▶ _Provided text_:

Turning Alberta into a “right-to work” province: the pleasant-sounding tagline makes it sound like it’ll give everyone a right to a job, but it’s actually about disrupting workers’ ability to form and maintain unions. This policy, imported from the American Republican playbook, was resolution #3 at the UCP AGM.
Taking control of your pension: despite the sheer volume of screw-up stories coming from Alberta government’s investment people AIMCO this year, the UCP voted in policy #6 to support taking Albertans’ CPP pension funds and giving them to AIMCO to manage in a new ‘Alberta Pension Plan.’
Tearing up environmental regulations: in policy #13 the UCP take a swing at a host of environmental protections including the Environmental Protection and Enhancement Act, the Water Act, the Public Lands Act and the South Saskatchewan Regional Plan, which they say “thwart economic growth.”
Cutting the ATA in half: the UCP commit in policy #23 to essentially destroy the Alberta Teachers’ Association. Teachers would be left to build a new union from scratch, a power vacuum that I’m sure the Education Minister would enjoy.
And just cutting all directions, really: policy #6 commits the UCP to “dramatically reduce the size of government”--that is, to cancel your programs and services and fire the people who used to provide them.
Two years ago quite a few Albertans made the error of assuming the UCP weren’t serious about their agenda. That’s a mistake that no-one should repeat.

▶ _Work item_:
Please extend the piece on the UCP's AGM policy resolutions, picking up right after its final sentence.

▶ _Source material_:

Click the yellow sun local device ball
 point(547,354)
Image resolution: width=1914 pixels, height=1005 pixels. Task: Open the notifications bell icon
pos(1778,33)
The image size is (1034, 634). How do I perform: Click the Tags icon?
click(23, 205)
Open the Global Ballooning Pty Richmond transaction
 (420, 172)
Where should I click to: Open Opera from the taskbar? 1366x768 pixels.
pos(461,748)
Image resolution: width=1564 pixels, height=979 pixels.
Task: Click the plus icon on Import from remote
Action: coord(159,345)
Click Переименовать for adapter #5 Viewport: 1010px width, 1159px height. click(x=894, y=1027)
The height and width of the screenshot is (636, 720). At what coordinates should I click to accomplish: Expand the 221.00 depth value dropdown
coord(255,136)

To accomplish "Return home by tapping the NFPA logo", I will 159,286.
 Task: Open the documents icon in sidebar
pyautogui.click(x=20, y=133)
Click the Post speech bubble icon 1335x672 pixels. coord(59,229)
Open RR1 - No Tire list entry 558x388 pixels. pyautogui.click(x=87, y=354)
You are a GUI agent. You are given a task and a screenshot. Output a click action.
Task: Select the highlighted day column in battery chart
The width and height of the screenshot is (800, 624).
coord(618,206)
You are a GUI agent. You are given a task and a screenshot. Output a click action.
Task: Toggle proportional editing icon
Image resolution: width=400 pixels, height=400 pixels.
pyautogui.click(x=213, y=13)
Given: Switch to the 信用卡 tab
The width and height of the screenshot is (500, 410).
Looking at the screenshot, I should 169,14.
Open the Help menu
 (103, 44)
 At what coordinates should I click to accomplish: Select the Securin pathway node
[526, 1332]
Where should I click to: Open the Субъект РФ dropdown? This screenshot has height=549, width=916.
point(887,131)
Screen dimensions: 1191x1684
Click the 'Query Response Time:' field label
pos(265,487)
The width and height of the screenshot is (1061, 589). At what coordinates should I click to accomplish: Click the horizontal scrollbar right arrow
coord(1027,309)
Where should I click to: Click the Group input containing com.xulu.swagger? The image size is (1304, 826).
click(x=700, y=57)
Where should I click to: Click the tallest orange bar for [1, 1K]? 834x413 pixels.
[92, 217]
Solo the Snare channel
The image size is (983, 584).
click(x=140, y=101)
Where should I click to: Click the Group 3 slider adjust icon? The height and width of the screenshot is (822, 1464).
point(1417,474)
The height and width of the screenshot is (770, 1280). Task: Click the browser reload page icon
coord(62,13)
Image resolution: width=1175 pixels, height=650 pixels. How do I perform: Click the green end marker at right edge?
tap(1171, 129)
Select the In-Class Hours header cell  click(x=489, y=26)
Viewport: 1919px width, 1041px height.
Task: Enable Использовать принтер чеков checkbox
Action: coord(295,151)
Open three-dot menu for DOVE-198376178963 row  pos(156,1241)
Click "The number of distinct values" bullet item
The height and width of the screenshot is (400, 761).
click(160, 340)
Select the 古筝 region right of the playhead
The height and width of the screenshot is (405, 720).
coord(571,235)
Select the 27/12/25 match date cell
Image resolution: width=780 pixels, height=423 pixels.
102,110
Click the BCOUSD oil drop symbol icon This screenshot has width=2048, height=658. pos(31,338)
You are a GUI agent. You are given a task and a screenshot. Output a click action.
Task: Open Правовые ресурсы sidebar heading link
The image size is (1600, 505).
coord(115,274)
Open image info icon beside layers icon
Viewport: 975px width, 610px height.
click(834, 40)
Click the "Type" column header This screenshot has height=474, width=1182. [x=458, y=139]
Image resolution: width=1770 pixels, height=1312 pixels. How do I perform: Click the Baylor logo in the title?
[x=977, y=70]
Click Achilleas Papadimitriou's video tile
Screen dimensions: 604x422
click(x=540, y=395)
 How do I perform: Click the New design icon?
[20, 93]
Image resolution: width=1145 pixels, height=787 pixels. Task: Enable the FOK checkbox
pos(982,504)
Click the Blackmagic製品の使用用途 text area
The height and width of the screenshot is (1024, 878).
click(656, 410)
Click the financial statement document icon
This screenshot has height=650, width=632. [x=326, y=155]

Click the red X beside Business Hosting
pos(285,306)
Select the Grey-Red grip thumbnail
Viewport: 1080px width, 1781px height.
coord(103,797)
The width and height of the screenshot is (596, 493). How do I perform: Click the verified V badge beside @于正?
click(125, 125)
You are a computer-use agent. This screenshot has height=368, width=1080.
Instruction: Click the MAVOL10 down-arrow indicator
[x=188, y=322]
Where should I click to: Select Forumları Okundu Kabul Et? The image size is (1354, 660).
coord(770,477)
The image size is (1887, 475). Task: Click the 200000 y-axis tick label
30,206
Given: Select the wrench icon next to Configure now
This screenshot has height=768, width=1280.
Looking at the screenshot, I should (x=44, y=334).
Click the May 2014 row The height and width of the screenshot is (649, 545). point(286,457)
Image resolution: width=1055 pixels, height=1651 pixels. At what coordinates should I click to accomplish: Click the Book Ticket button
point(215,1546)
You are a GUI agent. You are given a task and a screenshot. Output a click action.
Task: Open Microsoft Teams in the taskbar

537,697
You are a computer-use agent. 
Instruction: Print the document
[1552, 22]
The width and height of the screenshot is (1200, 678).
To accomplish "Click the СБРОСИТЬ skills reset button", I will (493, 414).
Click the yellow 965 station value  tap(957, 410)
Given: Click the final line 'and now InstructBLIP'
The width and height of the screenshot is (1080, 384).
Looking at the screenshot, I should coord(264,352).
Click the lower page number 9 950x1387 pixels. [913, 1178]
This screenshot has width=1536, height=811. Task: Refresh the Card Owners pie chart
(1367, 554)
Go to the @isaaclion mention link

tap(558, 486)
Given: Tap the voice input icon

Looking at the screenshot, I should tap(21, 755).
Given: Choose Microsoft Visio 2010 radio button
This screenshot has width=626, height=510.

▶ _Response below_:
UCP cuts have forced the closure of the Family Maternity Medicine Clinic in Medicine Hat. Medicine Hat News reports that the clinic, as well as a similar clinic at the Brooks hospital, have been deemed “not mandated services” by AHS and will cease operations in March 2021 for lack of funding.
Calgary Police Services have prohibited the distribution of a grim ‘challenge coin’ that depicts a bullet hole through a skull, surrounded by three guns and the phrase “saving lives.” In a rare moment of standing up to the force the Calgary Police Commission admitted the coin, which was sold as fundraising merchandise, was “obviously offensive.” For perspective on this from Calgary activists working against police violence, have a listen to the latest Progress Report podcast.
There’s always money in the propaganda stand: at the UCP AGM last week, Premier Kenney announced that the Canadian Energy Centre--also known as the ‘war room,’ a publicly-funded PR office for fossil fuel corporations with a track record of absolute buffoonery--will be getting a big cash injection in the form of a $900,000 grant. Priorities.
Jeremy Appel, former Medicine Hat News columnist and now host of the fine Big Shiny Takes podcast, has a powerful piece in Jacobin this week about Jason Kenney’s assault on Alberta’s working class.
Eleven patients relying on injectable opioid agonist therapy (IOAT) to help them survive chronic opioid use disorders launched a lawsuit against the Alberta government earlier this month, arguing that the ideological scrapping of IOAT services by the UCP government discriminates against them on the basis of physical and mental disability and infringes their Charter rights. Now the federal health minister is urging the Alberta government to rethink their stance on IOAT before it’s too late.
- Rural municipalities already struggling to stay afloat just got the rug yanked out from underneath them, as the Kenney administration has granted a gigantic three-year tax break for oil and gas companies. How magnanimous of Premier Kenney to offer fossil fuel companies a handout paid for out of municipalities' budgets.